> **Exercise task**
Render the listing below as a JSON list of strings, with one string per line and blank lines and pictures omitted.

> **Records supplied**
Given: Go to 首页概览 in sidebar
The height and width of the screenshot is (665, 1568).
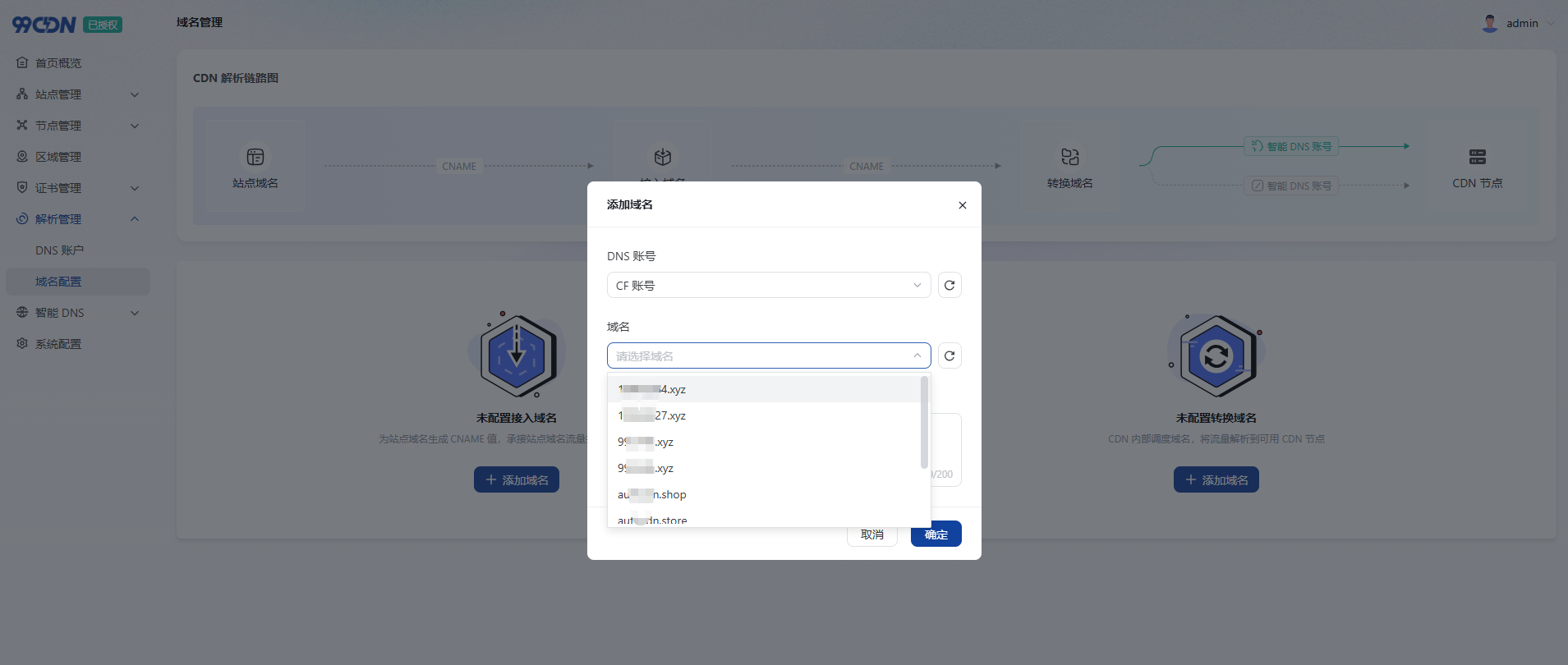Looking at the screenshot, I should point(57,63).
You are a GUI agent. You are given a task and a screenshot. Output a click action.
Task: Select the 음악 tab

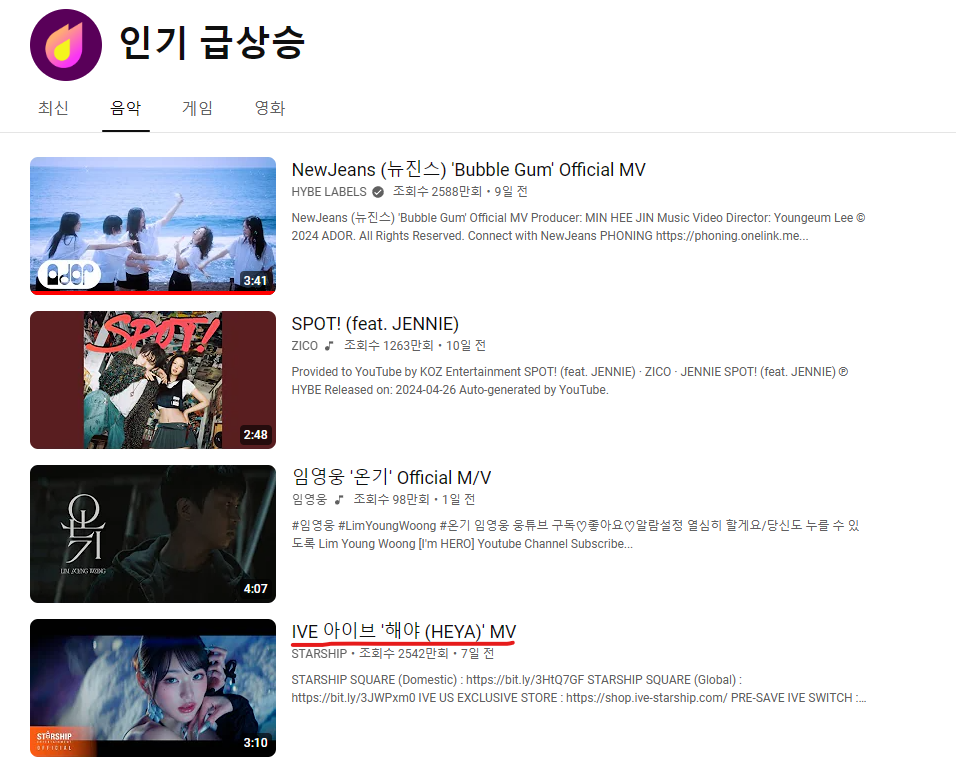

> **Solved problem**
[
  "Given: Go to 首页概览 in sidebar",
  "The height and width of the screenshot is (665, 1568).",
  "Looking at the screenshot, I should point(57,63).",
  "You are a GUI agent. You are given a task and a screenshot. Output a click action.",
  "Task: Select the 음악 tab"
]